- **PROBLEM DESCRIPTION**: Exclude every picture. Output verbatim the lines from the one containing "Task: Open the First offence citation link" to the end of the data.

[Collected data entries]
╭──

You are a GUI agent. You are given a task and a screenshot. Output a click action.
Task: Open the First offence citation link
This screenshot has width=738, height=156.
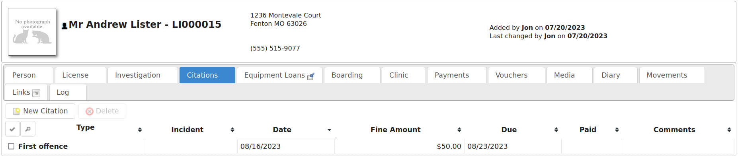coord(43,146)
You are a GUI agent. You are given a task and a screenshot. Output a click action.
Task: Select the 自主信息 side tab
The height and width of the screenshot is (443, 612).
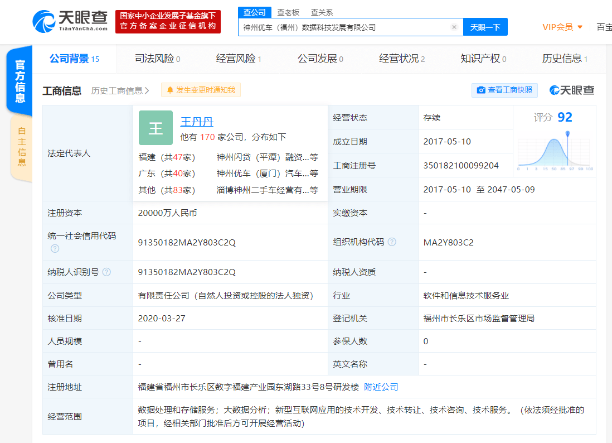coord(22,147)
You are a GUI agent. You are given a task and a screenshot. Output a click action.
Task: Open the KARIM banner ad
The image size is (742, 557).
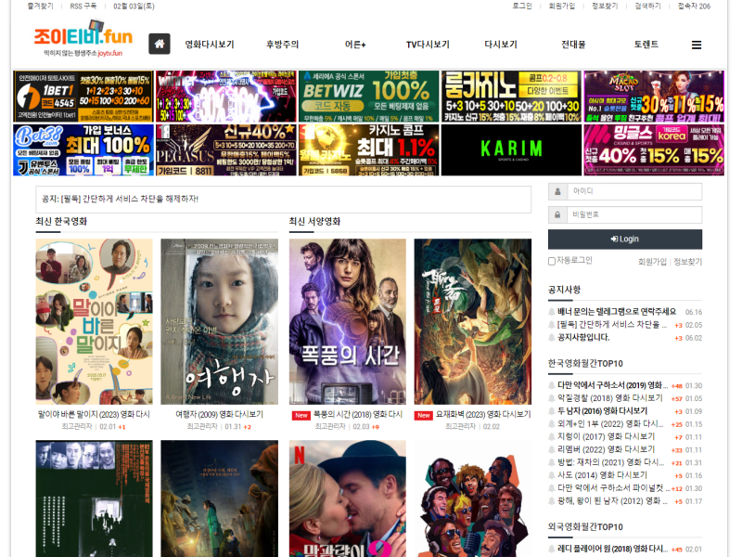pyautogui.click(x=511, y=149)
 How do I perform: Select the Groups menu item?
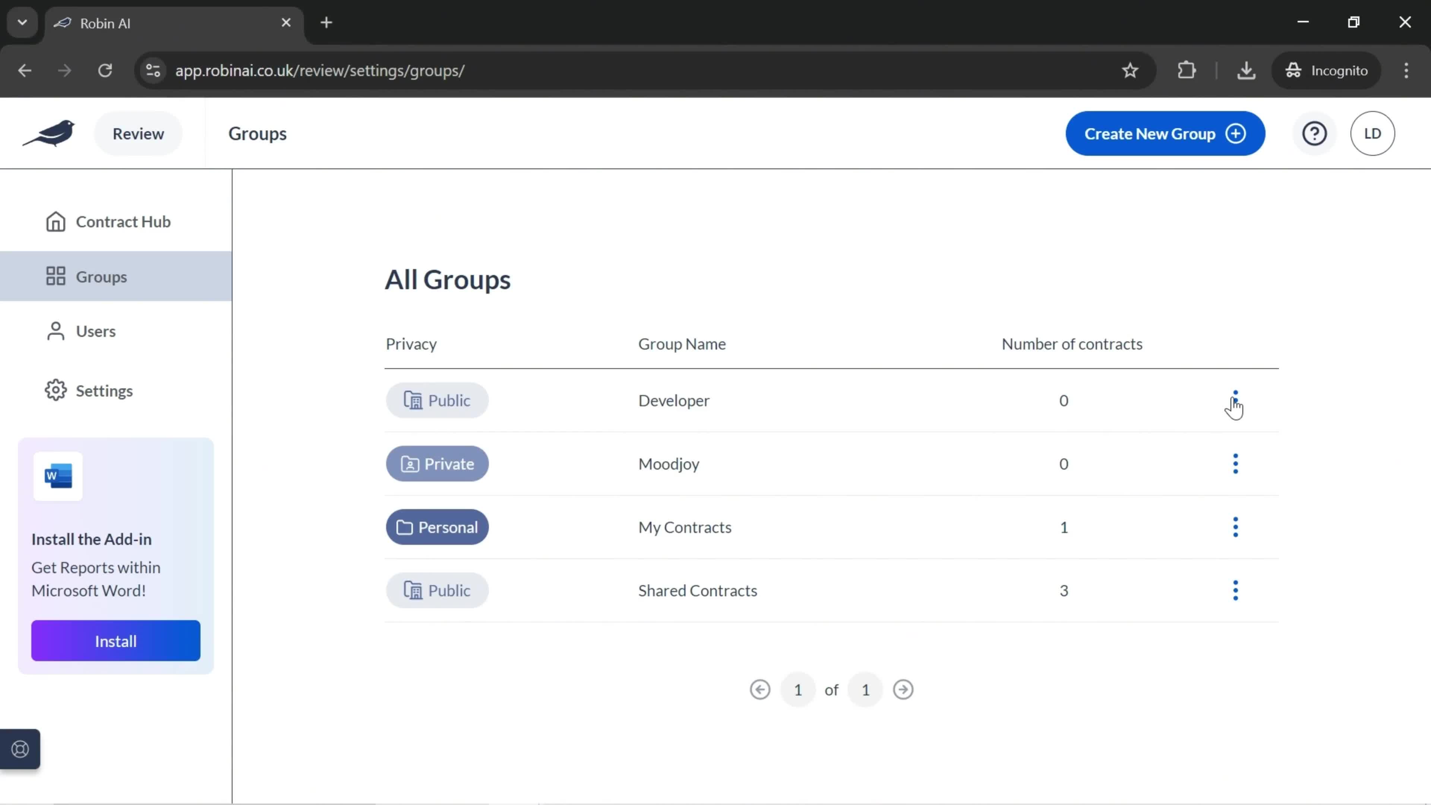point(101,276)
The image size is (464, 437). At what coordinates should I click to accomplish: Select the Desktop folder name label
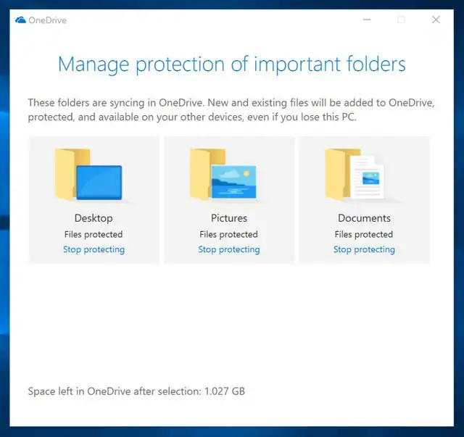94,218
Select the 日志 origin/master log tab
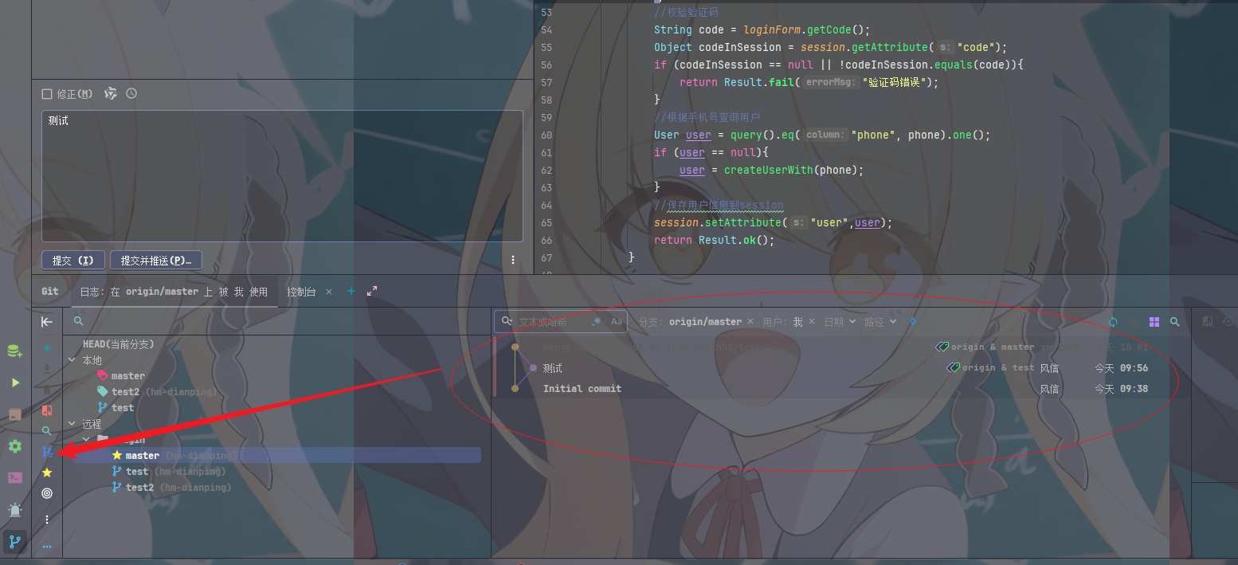The width and height of the screenshot is (1238, 565). click(x=174, y=292)
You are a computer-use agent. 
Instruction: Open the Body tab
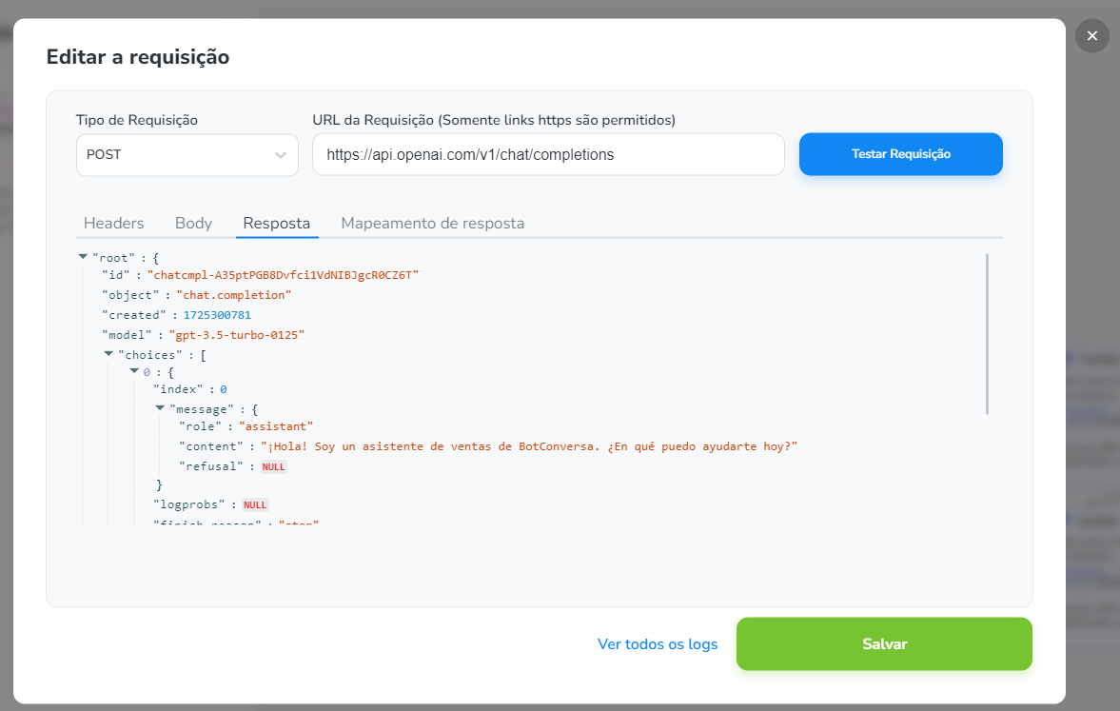click(x=193, y=223)
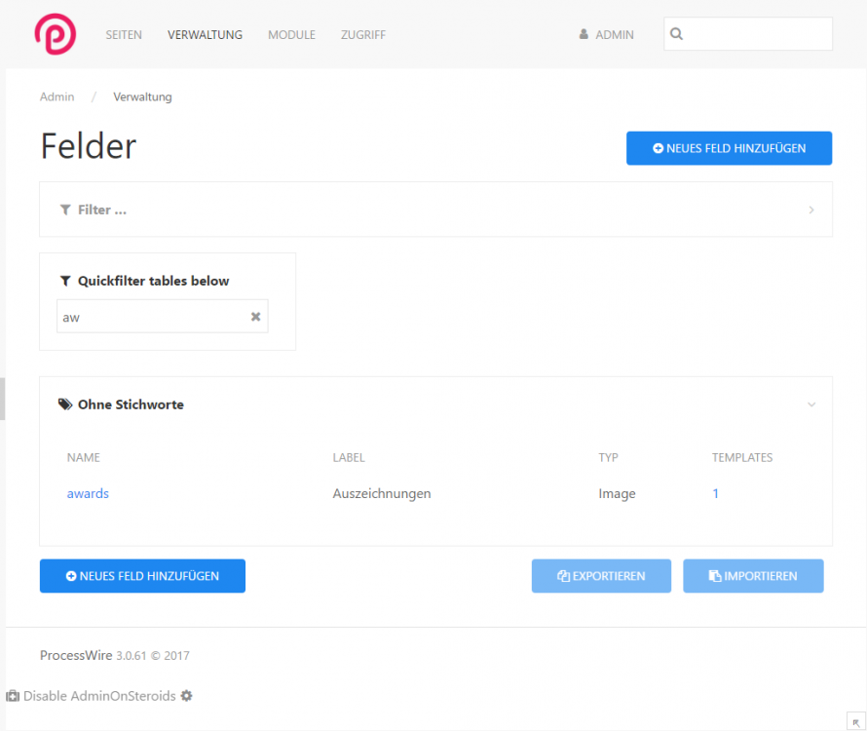Clear the quickfilter using the X icon
Viewport: 867px width, 731px height.
255,316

╰──

- **RESPONSE AREA**:
Task: Open the First offence citation link
This screenshot has width=738, height=156.
coord(43,146)
You are a GUI agent. You are given a task and a screenshot. Output a click action.
Task: Select the 自主信息 side tab
The height and width of the screenshot is (443, 612).
coord(22,147)
You are a GUI agent. You are given a task and a screenshot. Output a click action.
Task: Open the KARIM banner ad
The image size is (742, 557).
pyautogui.click(x=511, y=149)
 How do I perform: Select the Groups menu item?
point(101,276)
The image size is (464, 437). At what coordinates should I click to accomplish: Select the Desktop folder name label
94,218
Select the 日志 origin/master log tab
The width and height of the screenshot is (1238, 565). click(x=174, y=292)
You are a computer-use agent. 
Instruction: Open the Body tab
click(x=193, y=223)
Clear the quickfilter using the X icon
Viewport: 867px width, 731px height.
255,316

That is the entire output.